At RealClearMarkets, AEI scholar and physician Scott Gottlieb makes an interesting point about the effect of the Affordable Care Act on middle class families who make too much to qualify for federal subsidies on health insurance exchanges beginning in 2014:
A family of four with an aggregate income of more than $88,000 annually or an individual earning around $44,000 could find themselves badly strained by healthcare costs under the Obama plan.
Many of these folks currently get their health coverage from work. They benefit from an implicit subsidy built into that workplace coverage that lets them spend pre-tax dollars through their employer to purchase health insurance. Depending on their tax rate, that subsidy helps offset some of the premium costs.
Under the Obama plan, many of these families could instead find themselves buying their health insurance on the new state-based exchanges that get started in January 2014. For a family of four, premiums on even one of the lower priced "silver" options could still cost more than $15,000 annually on the exchanges.
How would this work? The penalties for employers dropping coverage are modest to begin ($2,000) and many employers could wind up saving significant amounts of money by ending employer-based coverage and sending employees to the exchanges.
Gottlieb points out that the coverage on the exchanges is "broad, but not deep" requiring significant co-pays and deductibles that can add up fast:
A family of four earning $90,000 annually takes home about $60,000 after local, state, and federal taxes. If they lose workplace coverage, and move onto the exchanges, they could find themselves spending as much as 25 percent of the family's take home pay for an average policy ($15,000 for the "silver" plan).
That's just on premiums. If they get sick, they could be stuck with another $11,500 more in deductibles and cost sharing, and this doesn't include co-pays on drugs. .... While full coverage for a lot of routine care is mandated under these plans - raising the cost of the insurance policies - the overall co-pays on other stuff can still be steep.

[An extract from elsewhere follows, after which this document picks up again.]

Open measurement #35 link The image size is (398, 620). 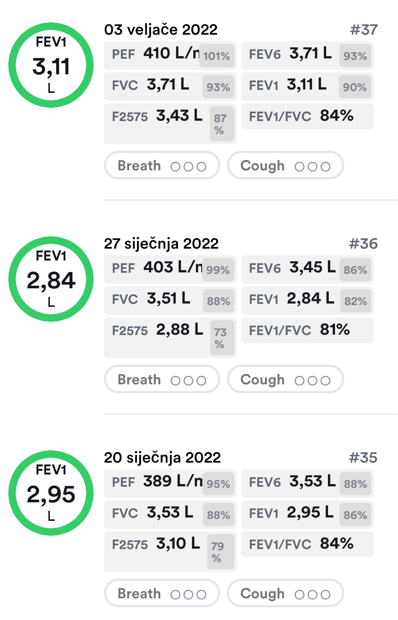tap(364, 457)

All of this turns on how many of these middle class families end up in the exchanges. It's widely accepted that the individual and small group insurance markets will quickly move onto the exchanges. In short order there will be two principal places left that Americans buy coverage: On the new exchanges, or through large employers that continue to self-insure and offer group coverage at the workplace.
There's now an emerging consensus that many large employers will choose to drop workplace coverage, and instead pay the $2,000 per-employee penalty that the Obama plan levies on them. It will simply be a lot cheaper for large employers to put their workers into the health exchanges and pay the penalty.
The exact labor market dynamics are apt to be relatively complex; some employers may decide that keeping coverage for middle and high-income earners is a competititve advantage. Others will undoubtedly "do the math" and send people to the exchanges.
But even if just a fraction of employers send people to the exchanges - say 15% or 20% - millions of middle class families could lose employer-based insurance and find that they can't find afforable insurance coverage on the exchanges. (Especially since the Obama HHS isn't proving to be very friendly to lower cost plans like Health Savings Accounts.)
Since it is also widely acknowledged that the cost controls in Obamacare are relatively weak, costs for these middle class families (and for tax-payer funded coverage on the exchanges) will rise quickly.
Obamacare will expand the "safety net" for some of the uninsured (about 50% of whom will be covered through Medicaid, which raises more problems) - but it will also pull the rug out from under the middle class.